● GIVEN PASSAGE
Summarizing the overall results, Li added, “CORE-001’s excellent efficacy, long-term durability of response, and favorable benefit-to-risk-ratio profile seen with combination cretostimogene and pembrolizumab suggest the potential for a novel bladder-sparing therapy in the BCG-unresponsive NMIBC setting.”

The open-label CORE-001 trial evaluated cretostimogene plus pembrolizumab in 35 patients with high-risk, BCG-unresponsive, CIS-containing NMIBC, with or without papillary disease.

● ENTRIES PROVIDED
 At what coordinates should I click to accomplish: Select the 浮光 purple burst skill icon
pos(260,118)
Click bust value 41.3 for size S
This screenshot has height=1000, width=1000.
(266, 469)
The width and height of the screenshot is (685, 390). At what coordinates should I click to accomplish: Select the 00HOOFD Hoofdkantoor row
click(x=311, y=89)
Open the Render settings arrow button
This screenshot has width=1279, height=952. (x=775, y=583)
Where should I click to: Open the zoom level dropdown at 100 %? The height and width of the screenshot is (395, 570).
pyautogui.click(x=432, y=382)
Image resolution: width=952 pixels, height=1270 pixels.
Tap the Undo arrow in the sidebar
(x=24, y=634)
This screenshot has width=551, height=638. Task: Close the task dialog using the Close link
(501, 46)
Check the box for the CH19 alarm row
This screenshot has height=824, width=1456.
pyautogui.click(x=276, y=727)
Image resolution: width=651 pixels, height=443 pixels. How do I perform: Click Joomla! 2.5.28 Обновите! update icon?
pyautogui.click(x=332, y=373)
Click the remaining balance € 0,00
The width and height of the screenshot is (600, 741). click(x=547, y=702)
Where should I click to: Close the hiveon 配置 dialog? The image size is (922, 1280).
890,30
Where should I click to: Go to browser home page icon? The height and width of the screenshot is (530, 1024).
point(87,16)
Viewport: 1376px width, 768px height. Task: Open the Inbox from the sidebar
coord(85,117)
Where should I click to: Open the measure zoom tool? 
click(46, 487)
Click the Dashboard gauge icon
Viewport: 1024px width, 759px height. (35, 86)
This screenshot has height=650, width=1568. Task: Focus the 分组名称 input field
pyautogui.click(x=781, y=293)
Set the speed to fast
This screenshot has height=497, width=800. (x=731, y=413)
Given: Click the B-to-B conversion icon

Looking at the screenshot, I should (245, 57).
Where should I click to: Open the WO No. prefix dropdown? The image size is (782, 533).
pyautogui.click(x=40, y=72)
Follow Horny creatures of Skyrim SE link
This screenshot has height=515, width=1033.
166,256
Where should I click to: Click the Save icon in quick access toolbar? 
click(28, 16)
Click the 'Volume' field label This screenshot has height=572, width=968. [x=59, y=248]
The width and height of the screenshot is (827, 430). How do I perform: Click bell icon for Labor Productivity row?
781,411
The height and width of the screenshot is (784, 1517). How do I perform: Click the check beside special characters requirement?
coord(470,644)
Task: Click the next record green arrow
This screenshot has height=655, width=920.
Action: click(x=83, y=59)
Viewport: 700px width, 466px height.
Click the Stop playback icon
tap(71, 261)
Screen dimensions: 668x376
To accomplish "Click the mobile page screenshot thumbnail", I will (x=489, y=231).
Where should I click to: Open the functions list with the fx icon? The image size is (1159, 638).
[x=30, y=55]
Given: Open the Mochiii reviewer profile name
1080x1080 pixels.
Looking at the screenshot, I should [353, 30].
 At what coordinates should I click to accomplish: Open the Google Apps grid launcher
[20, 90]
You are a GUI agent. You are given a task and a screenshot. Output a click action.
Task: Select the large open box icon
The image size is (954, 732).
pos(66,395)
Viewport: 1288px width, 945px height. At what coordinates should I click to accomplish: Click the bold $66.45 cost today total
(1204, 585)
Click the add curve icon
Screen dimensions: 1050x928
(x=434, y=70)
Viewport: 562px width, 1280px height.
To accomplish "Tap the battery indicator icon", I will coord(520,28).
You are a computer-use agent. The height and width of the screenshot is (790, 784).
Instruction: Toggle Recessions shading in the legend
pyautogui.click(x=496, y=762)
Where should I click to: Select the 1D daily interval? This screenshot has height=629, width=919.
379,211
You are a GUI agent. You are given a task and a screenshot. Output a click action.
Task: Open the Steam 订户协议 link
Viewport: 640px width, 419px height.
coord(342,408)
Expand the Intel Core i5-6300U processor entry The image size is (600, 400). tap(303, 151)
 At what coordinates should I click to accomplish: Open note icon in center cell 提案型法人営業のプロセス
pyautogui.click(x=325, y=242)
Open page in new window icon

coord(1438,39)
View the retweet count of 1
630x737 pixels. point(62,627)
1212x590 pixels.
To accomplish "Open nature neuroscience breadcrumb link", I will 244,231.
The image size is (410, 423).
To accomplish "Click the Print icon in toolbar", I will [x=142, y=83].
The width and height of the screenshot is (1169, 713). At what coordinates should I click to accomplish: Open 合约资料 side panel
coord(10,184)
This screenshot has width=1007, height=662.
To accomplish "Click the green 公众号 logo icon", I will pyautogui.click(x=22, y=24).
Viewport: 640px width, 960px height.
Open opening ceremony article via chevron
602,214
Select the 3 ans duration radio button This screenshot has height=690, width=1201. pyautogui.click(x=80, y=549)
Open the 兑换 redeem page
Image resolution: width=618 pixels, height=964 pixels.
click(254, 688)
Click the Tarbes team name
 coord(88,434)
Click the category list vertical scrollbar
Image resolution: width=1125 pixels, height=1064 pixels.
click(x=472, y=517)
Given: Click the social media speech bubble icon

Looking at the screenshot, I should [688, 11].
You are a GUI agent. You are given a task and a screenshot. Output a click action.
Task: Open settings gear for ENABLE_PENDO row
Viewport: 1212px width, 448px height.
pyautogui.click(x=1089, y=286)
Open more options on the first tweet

● ACTIVITY
Please write what comes next in the passage about the CORE-001 trial of cretostimogene plus pembrolizumab, picking up after its final sentence.

● TASK RESPONSE
Patients received induction therapy as 6 weekly intravesical instillations of cretostimogene. Those with persistent high-grade disease at week 12 were eligible to receive re-induction with another cycle of 6 weekly treatments. Patients achieving a CR (no disease present) at week 12 were then administered 3 weekly maintenance treatments. Then, starting at week 24, patients received 3 weekly maintenance treatments every 3 months up to week 48 and then every 24 weeks after that. Concurrent pembrolizumab was administered intravenously beginning on day 1 and continuing every 6 weeks for a maximum of 24 months.

The primary end point was CR at 12 months, with DOR, PFS, and safety as key secondary end points.

Previously reported baseline characteristics for CORE-001 showed that 94.3% of patients were male and the majority of patients were older than 65 years (77.1%).3 ECOG performance status at baseline was 0 (77.1%), 1 (20%), or 2 (2.9%). The median number of prior BCG instillations was 12 (range, 9-30).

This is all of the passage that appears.